Data mining tools for Safeway app.
Make sure you have Python 3.9+ and Poetry installed:
pip install poetry
Then, clone and init the project:
git clone git@github.com:littlepea/safeway-data.git
cd safeway-data
poetry install
In order to access Google Sheets, you'll need to prepare some secrets such as DEVELOPER_KEY
.
You can place them in config/.env
file menually or ask @littlepea to provide you a file with secrets.
If you want to fill out the secrets manually you can start from this template:
cp config/.env.example config/.env
Check the --help
for the CLI:
❯ poetry run python main.py --help
Usage: main.py [OPTIONS]
Options:
--dry-run / --no-dry-run [default: no-dry-run]
--install-completion [bash|zsh|fish|powershell|pwsh]
Install completion for the specified shell.
--show-completion [bash|zsh|fish|powershell|pwsh]

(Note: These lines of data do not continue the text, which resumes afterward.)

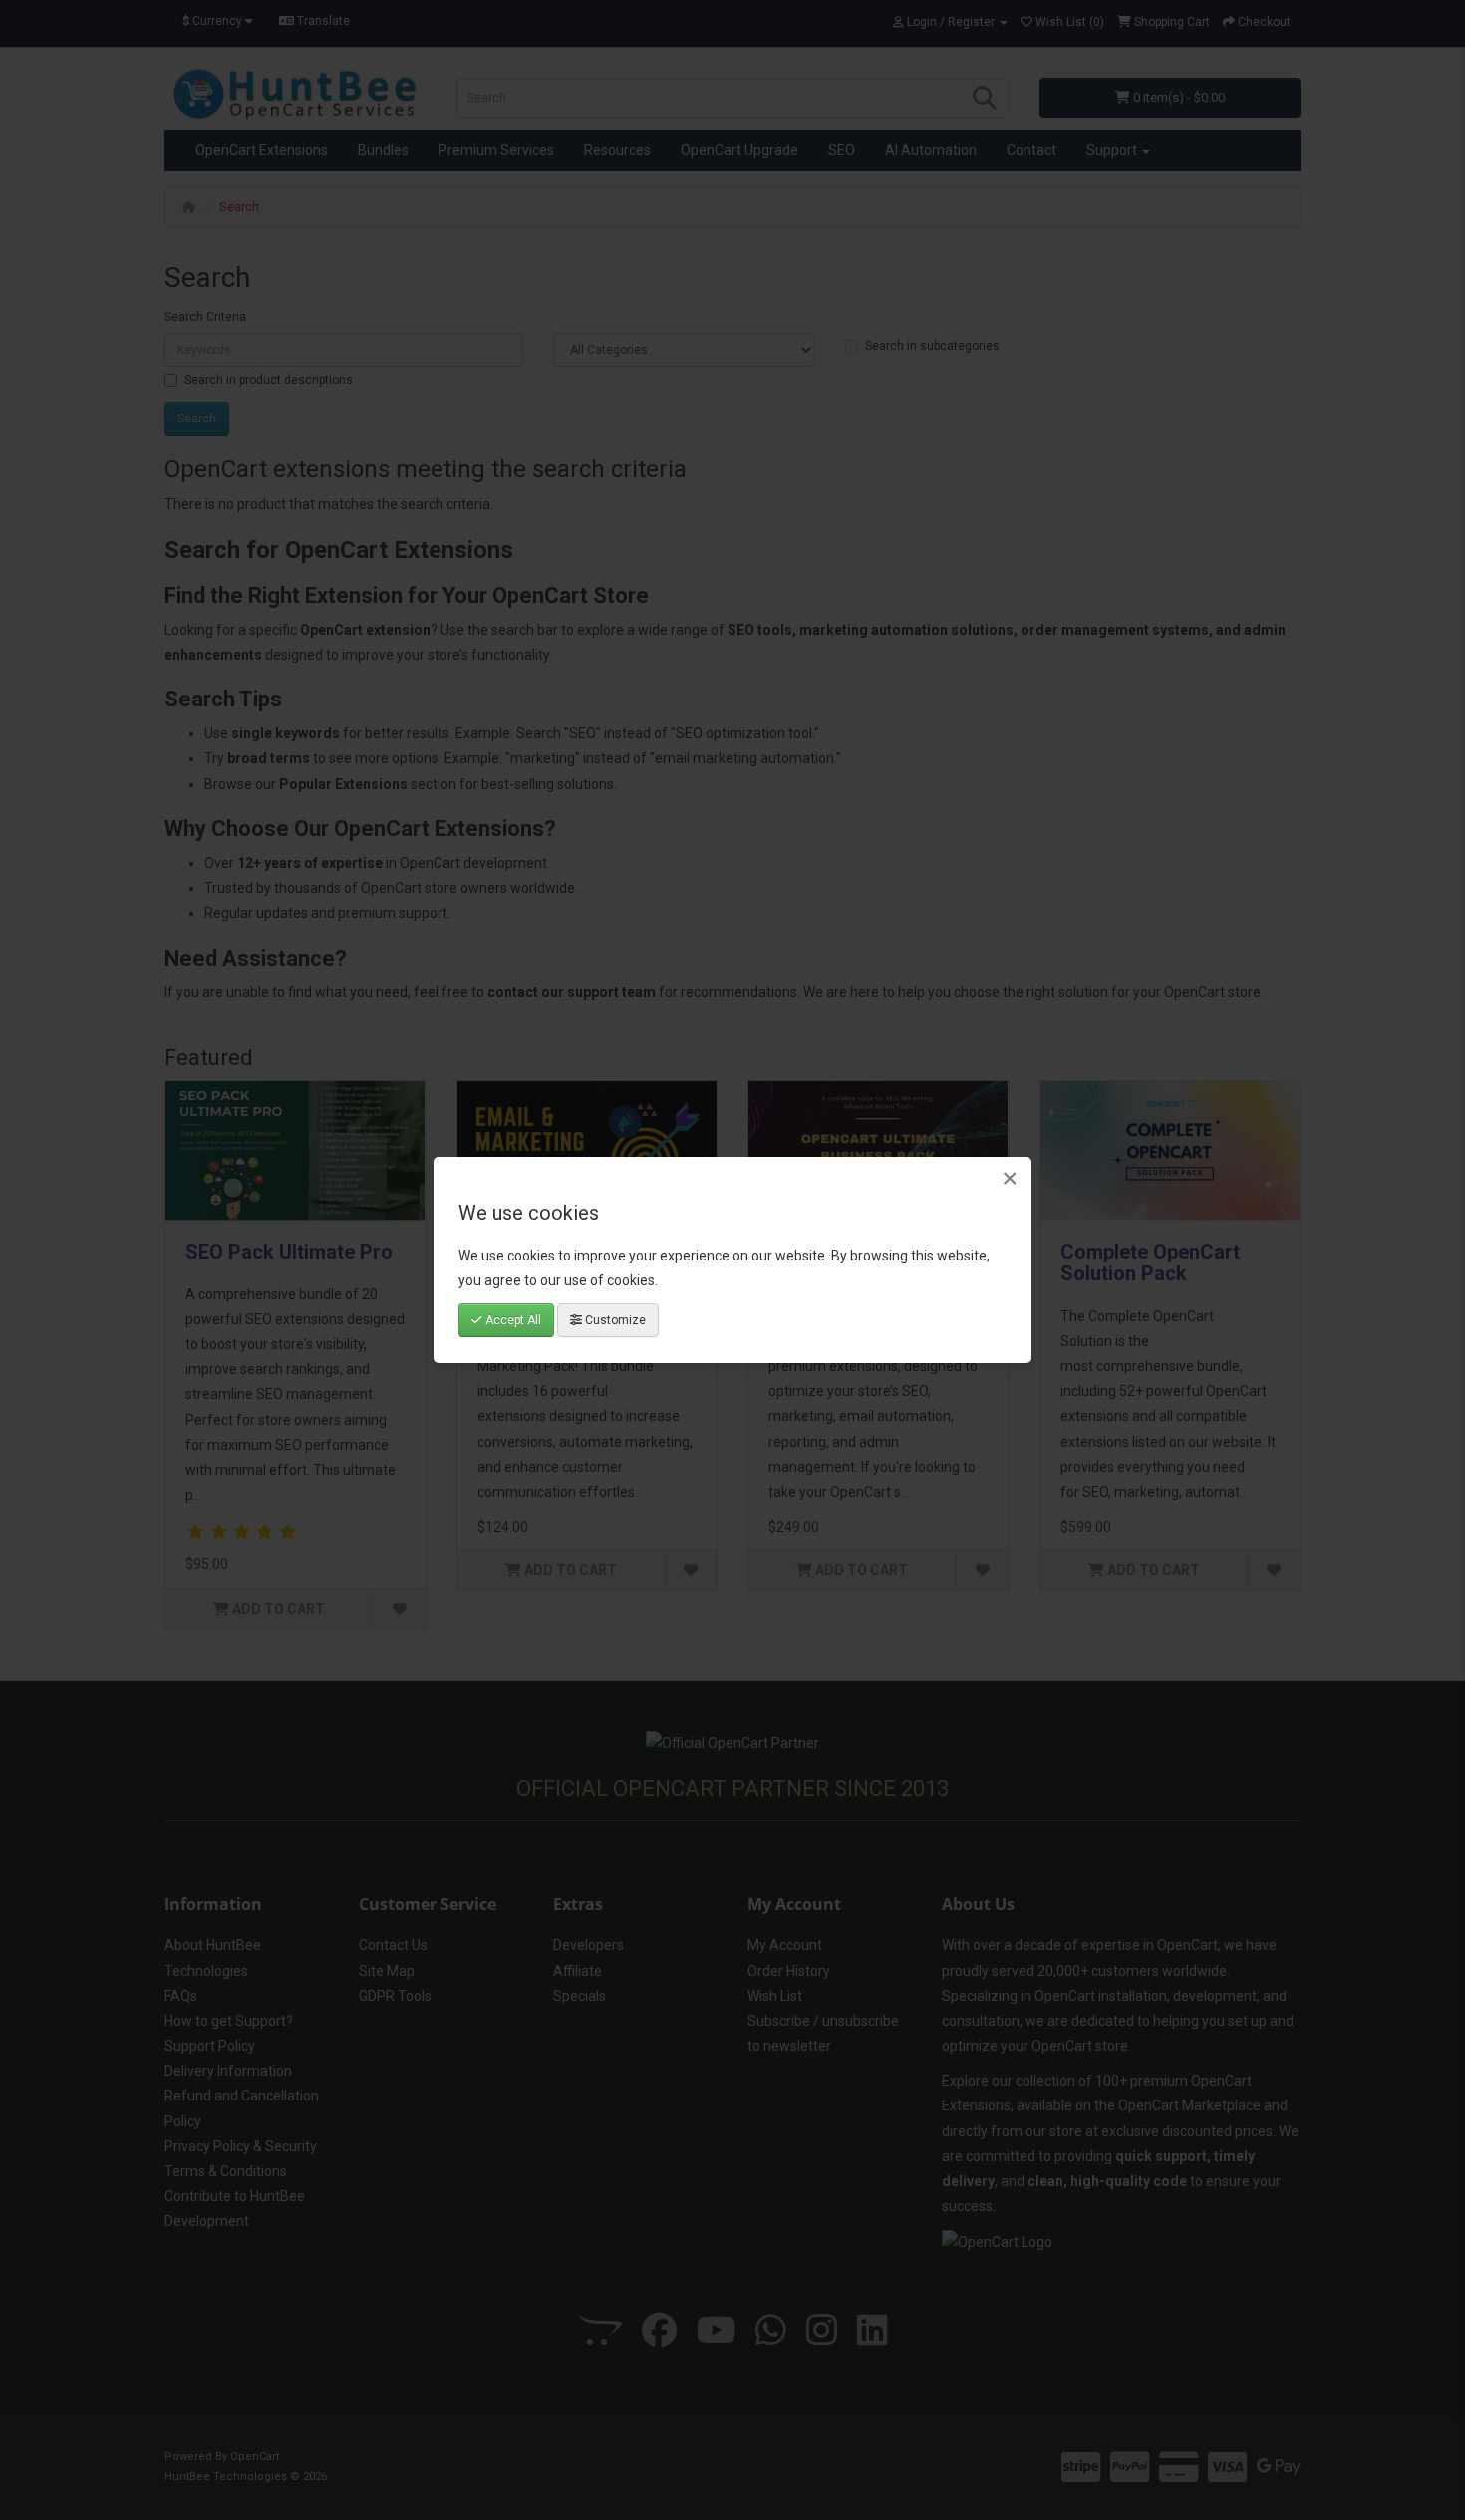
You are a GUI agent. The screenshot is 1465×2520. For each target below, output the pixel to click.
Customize (614, 1320)
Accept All (511, 1320)
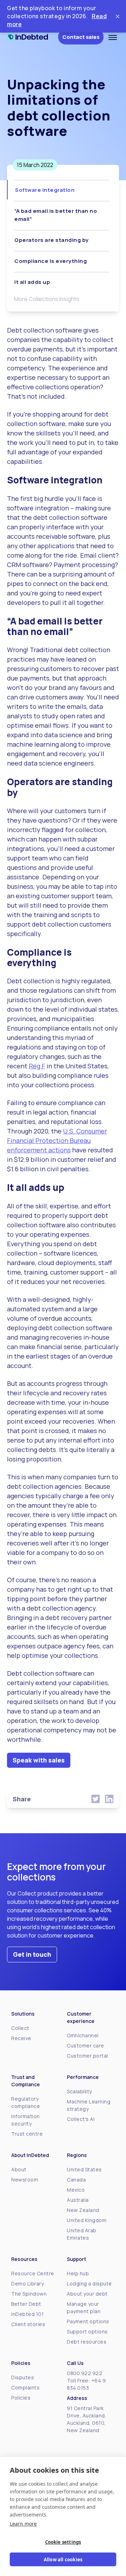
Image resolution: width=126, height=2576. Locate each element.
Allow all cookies (63, 2559)
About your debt (87, 2293)
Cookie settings (63, 2542)
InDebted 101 (27, 2314)
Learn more (23, 2523)
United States (84, 2169)
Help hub (78, 2273)
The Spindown (29, 2293)
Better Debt (26, 2304)
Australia (78, 2200)
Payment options (88, 2321)
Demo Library (27, 2283)
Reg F (37, 1066)
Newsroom (24, 2179)
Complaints (25, 2387)
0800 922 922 (84, 2373)
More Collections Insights (46, 299)
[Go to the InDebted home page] (32, 37)
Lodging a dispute (89, 2283)
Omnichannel (83, 2035)
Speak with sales (39, 1760)
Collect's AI (80, 2119)
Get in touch (32, 1954)
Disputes (22, 2377)
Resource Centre (32, 2273)
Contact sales (80, 37)
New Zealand (83, 2210)
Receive (21, 2038)
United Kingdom (86, 2220)
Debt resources (86, 2341)
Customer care (85, 2045)
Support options (87, 2331)
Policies (20, 2397)
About (19, 2169)
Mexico (76, 2189)
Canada (76, 2179)
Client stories (28, 2324)
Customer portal (87, 2055)
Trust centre (27, 2133)
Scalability (79, 2091)
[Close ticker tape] (117, 16)
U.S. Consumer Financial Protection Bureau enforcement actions (57, 1140)
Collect (20, 2028)
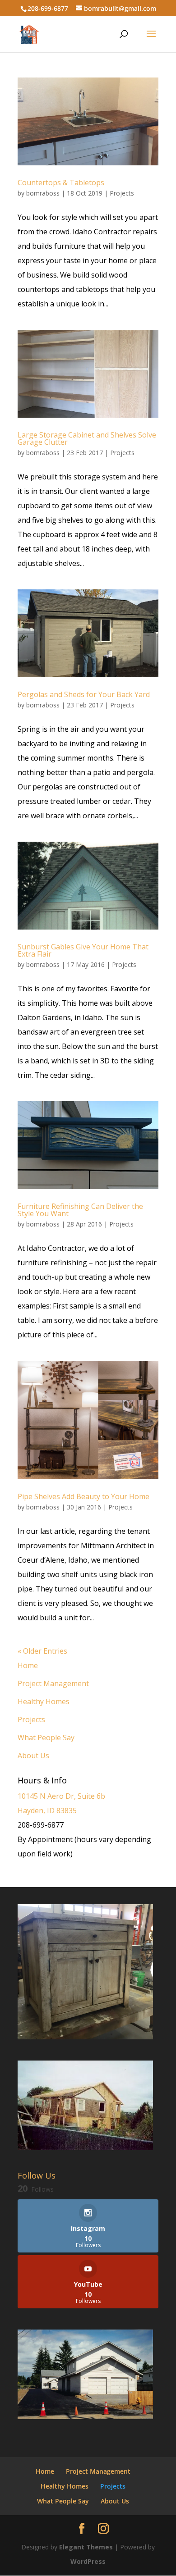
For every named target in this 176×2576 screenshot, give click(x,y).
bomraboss (43, 193)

Show completion for the specified shell, to
copy it or customize the installation.
--help Show this message and exit.
Run the actual conversion script:
❯ poetry run python main.py
Loading records from spreadsheet 1Y1QLbJ6gvPvz8UI-TTIUUWv5bDpSNeUVY3h-7OV6tj0
Saved 272 results into data/output.example.csv
If you have any questions, contact @littlepea
❯ poetry run pytest
Test session starts (platform: darwin, Python 3.9.12, pytest 7.1.2, pytest-sugar 0.9.4)
collecting ...
tests/test_spreadsheet_adapter.py ✓ 50% █████
tests/test_convert_data.py ✓ 100% ██████████
Results (0.34s):
2 passed
All the Scrapy spiders are in the scraping
directory.
You can run a specific spider by supplying the name and output file:
poetry run scrapy crawl dopomoga -o data/dopomoga.csv
You can place your new spiders into scraping/spiders
directory and implement according
to the Scrapy tutorial.
It's highly recommended to add unit tests for your spider's parse
method.